Previous posts regarding premarital agreements have discussed what a premarital agreement is, and why an engaged couple might want to sign one. Simply summarized, a premarital agreement is a good idea when both parties want to change the rules of law that would otherwise apply when their marriage terminates upon divorce or death.
Assuming that the parties agree to sign a premarital agreement, is a premarital agreement likely to be enforced by the courts?
There is no single answer to this question, because there are many different types of agreements and many different procedures that can be used to sign one. Before discussing premarital agreements further, it is useful to consider these agreements briefly from the viewpoint of a judge who is asked to decide these issues in a divorce or probate case.
Most trial judges have very busy dockets, and they are grateful for anything that reduces their workload. Premarital agreements resolve issues that would otherwise have to be decided by judges. Judges also often note that an agreement between the parties usually resolves an issue better than the judge could, as the parties themselves are more familiar with their situation and their financial lives than a judge could ever be. Most judges therefore like premarital agreements, and tend to enforce them as they are written.

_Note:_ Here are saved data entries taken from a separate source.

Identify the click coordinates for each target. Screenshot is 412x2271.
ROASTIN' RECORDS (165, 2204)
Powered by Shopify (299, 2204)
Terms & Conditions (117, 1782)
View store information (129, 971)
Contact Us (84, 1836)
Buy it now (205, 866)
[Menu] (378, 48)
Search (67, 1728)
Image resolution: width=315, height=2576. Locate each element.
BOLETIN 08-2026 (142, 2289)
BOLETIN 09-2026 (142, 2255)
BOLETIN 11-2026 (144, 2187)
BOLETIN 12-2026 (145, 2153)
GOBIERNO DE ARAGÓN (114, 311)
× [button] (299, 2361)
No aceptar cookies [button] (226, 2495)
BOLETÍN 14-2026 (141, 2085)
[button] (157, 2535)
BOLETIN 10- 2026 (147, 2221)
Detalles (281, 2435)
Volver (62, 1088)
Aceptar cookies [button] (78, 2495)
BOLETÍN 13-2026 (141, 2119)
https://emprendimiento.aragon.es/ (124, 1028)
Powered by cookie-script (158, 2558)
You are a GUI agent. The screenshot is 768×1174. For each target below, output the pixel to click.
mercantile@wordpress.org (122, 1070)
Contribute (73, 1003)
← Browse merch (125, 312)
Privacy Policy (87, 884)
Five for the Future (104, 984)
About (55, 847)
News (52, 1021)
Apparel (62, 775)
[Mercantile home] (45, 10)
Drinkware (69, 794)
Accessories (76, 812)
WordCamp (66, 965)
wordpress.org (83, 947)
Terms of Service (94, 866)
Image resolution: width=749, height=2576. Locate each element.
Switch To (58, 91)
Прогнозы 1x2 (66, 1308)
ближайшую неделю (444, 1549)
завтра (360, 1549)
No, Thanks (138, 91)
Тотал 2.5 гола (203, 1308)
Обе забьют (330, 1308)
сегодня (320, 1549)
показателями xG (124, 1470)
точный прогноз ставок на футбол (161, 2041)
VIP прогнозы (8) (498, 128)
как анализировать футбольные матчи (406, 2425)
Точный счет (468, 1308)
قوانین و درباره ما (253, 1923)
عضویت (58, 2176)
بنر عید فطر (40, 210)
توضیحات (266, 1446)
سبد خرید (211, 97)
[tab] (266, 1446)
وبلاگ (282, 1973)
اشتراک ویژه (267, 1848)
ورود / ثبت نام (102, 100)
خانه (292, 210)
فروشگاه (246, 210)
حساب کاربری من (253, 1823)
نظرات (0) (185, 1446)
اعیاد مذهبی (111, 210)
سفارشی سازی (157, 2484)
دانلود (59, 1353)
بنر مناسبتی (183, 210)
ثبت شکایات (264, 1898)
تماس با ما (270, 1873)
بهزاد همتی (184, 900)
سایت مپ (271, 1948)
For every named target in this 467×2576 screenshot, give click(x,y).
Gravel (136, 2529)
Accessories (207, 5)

This was not always so. Before the 1970s, judges tended to believe that premarital agreements encouraged divorce and to treat them with suspicion. But the modern view is that whether a marriage succeeds or fails has very little to do with the presence of a premarital agreement. The key event adopting this viewpoint in North Carolina was the adoption in 1987 of the Uniform Premarital Agreement Act, which adopts the modern view that premarital agreements do not inherently encourage divorce.
But there is a very important qualification on the attitude of judges toward premarital agreements. Judges like to see issues resolved out of court, but they also like to see issues resolved fairly. When a premarital agreement reaches an unfair result, there is a conflict between the judge’s tendency to favor out-of-court settlements and the judge’s tendency to favor fair results. The result of this conflict determines whether the court enforces the agreement.
In thinking about the fairness of premarital agreements, judges tend to draw a significant distinction between procedural and substantive unfairness. If the agreement is procedurally unfair—that is, if there is reason to question whether both parties made truly voluntary and informed decisions to sign the agreement—fairness tends to assume a greater role, and the court is more likely to seriously question the agreement.
Conversely, if the agreement was voluntarily signed, the substantive fairness of the agreement tends to play a much smaller role. The fact that a party voluntarily agreed to a bad bargain is usually not, in itself, a reason not to enforce an agreement. The rule may be otherwise if the agreement creates severe financial disparity, especially if it leaves one party on public assistance. But normally, judges care a lot more about procedural unfairness than they do about substantive unfairness.